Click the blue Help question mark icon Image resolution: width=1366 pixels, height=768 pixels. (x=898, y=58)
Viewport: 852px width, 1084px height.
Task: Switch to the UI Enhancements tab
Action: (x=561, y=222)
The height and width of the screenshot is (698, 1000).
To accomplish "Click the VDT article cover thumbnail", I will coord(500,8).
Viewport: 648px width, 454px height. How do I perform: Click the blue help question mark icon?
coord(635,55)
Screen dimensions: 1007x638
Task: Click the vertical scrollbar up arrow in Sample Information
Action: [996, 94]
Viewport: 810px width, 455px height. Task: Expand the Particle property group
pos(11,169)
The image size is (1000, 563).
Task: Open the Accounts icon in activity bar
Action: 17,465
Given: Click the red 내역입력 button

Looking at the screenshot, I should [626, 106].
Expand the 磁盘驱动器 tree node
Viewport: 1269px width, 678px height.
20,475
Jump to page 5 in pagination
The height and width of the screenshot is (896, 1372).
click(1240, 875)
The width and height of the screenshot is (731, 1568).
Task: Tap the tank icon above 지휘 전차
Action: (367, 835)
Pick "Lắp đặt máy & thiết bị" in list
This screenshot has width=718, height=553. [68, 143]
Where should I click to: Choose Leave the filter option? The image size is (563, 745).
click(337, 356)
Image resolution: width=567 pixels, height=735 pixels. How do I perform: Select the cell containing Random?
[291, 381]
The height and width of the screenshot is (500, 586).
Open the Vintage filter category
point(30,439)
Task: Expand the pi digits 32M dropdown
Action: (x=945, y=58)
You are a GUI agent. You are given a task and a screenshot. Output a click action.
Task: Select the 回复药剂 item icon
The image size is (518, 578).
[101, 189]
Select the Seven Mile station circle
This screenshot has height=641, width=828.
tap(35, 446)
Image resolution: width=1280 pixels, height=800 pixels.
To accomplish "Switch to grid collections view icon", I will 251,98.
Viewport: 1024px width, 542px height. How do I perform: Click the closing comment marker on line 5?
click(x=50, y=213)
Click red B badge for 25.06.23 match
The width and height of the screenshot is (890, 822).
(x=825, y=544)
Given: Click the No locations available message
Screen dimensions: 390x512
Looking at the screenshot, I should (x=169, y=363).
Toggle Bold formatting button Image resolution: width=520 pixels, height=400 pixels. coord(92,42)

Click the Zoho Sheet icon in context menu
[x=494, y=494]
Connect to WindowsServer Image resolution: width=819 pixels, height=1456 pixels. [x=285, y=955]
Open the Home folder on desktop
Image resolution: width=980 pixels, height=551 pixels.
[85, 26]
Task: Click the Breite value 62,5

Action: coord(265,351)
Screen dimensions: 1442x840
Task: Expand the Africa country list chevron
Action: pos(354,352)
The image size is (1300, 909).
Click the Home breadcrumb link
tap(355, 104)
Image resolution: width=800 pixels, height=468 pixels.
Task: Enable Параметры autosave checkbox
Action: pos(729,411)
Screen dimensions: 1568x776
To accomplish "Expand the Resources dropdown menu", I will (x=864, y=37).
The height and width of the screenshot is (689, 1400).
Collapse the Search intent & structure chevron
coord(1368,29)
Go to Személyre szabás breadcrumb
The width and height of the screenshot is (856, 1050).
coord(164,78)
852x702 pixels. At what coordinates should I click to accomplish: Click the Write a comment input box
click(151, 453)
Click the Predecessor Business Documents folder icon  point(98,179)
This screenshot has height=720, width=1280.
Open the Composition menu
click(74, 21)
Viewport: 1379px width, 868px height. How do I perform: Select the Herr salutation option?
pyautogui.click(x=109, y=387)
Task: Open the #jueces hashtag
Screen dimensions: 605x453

**The task:**
What lines in the material include the string "will"? Pull each one out.

**Exercise response:**
To accomplish "Click the VDT article cover thumbnail", I will coord(500,8).
To accomplish "Switch to grid collections view icon", I will 251,98.
To accomplish "Expand the Resources dropdown menu", I will (x=864, y=37).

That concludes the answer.